TASK TO CARRY OUT:
Answer these questions using the text on Talisman's offer for Paladin:
1. What percentage of the outstanding shares do the Paladin directors' own beneficial holdings represent?
2. In which area will development drilling benefit from modern 4D seismic techniques?
3. What production did Paladin recently report, and for what period?

PAGE EXTRACT:
>> start

The Paladin directors have unanimously agreed to recommend that Paladin shareholders accept the offer and have irrevocably undertaken to accept the offer in respect of their own beneficial holdings representing 1.07% of the outstanding shares. In addition, shareholders beneficially owning an aggregate of approximately 6.3% of the outstanding shares have irrevocably undertaken to accept the offer in respect of such shares. Talisman Resources has also separately agreed to acquire 51,343,000 Paladin shares, representing approximately 14.96% of the existing issued share capital, from Aberforth Partners and Caledonia Investments. Goldman, Sachs & Co. is acting as exclusive financial advisor to Talisman in connection with this transaction.
"This is an attractive opportunity for Talisman and is a logical continuation of Talisman's successful business model," said Dr. Jim W. Buckee, President and Chief Executive Officer. "These assets materially enhance Talisman's production growth profile and offer significant cash generation potential.
"It is rare to have the opportunity to acquire a set of properties with the fit that we see here in the UK Central North Sea and Norway. These assets lie predominantly within our experience and expertise. Talisman will be able to continue existing exploration and development activities and add new programs readily. For example, we have overlapping interests in the Egersund basin in Norway where there are attractive redevelopment and exploration opportunities. Development drilling in the Montrose and Arbroath area will benefit from the application of modern 4D seismic techniques.
"We expect the acquisition to be accretive to cash flow in 2006 and at least through Talisman's detailed planning period which extends to 2008. It will help deliver production per share growth for Talisman which is now expected to be in excess of 10% per annum from 2006 through 2008."
Talisman estimates that Paladin's proved plus probable reserves are approximately 190 million boe. Paladin recently reported production of approximately 46,000 boe/d (1st half 2005). Talisman expects incremental production in 2006 to be in the range of 45,000-50,000 boe/d with potential for over 70,000 boe/d in 2009.
Talisman believes that the integration of Paladin's portfolio of assets will strengthen its position as a leading independent operator in the North Sea. The transaction also provides additional international opportunities in regions that are well suited to Talisman's operating style and skills.
The acquisition of Paladin is a logical continuation of Talisman's proven North Sea core area strategy which includes building a major position in Norway. Talisman has acquired assets in the North Sea and created value through low risk development and adjacent exploration opportunities.
- Approximately three quarters of Paladin's reserves and production are in the Norwegian, UK and Danish sectors of the North Sea.

>> end

DATA SHOWN:
>> start

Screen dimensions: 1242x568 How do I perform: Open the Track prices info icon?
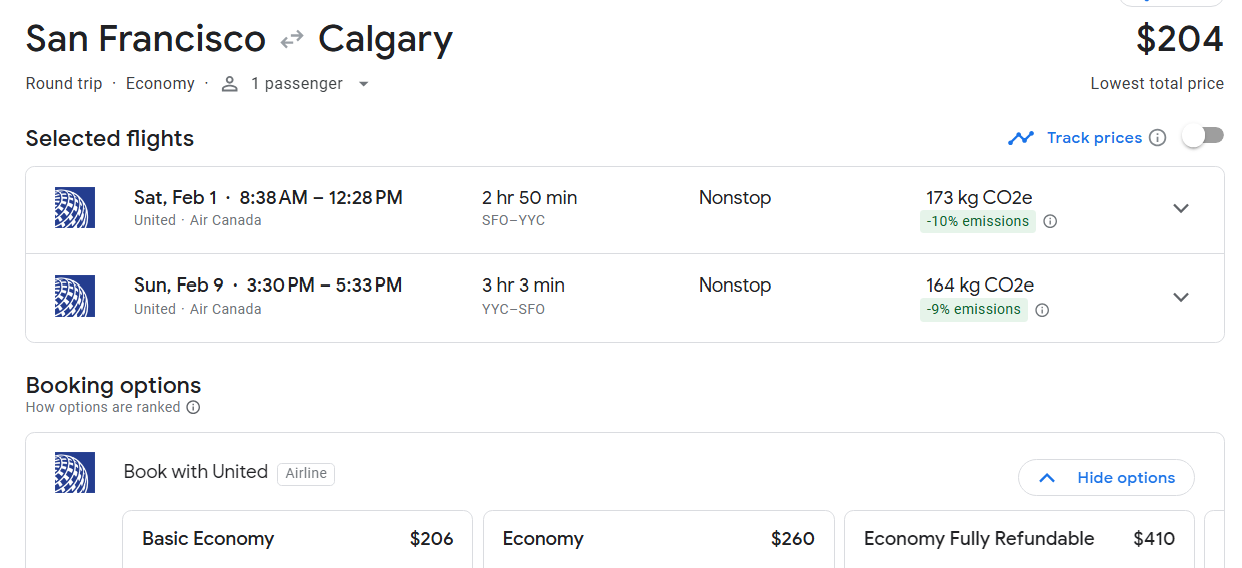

>> end

TASK ANSWER:
1. 1.07%
2. The Montrose and Arbroath area
3. Approximately 46,000 boe/d, for the first half of 2005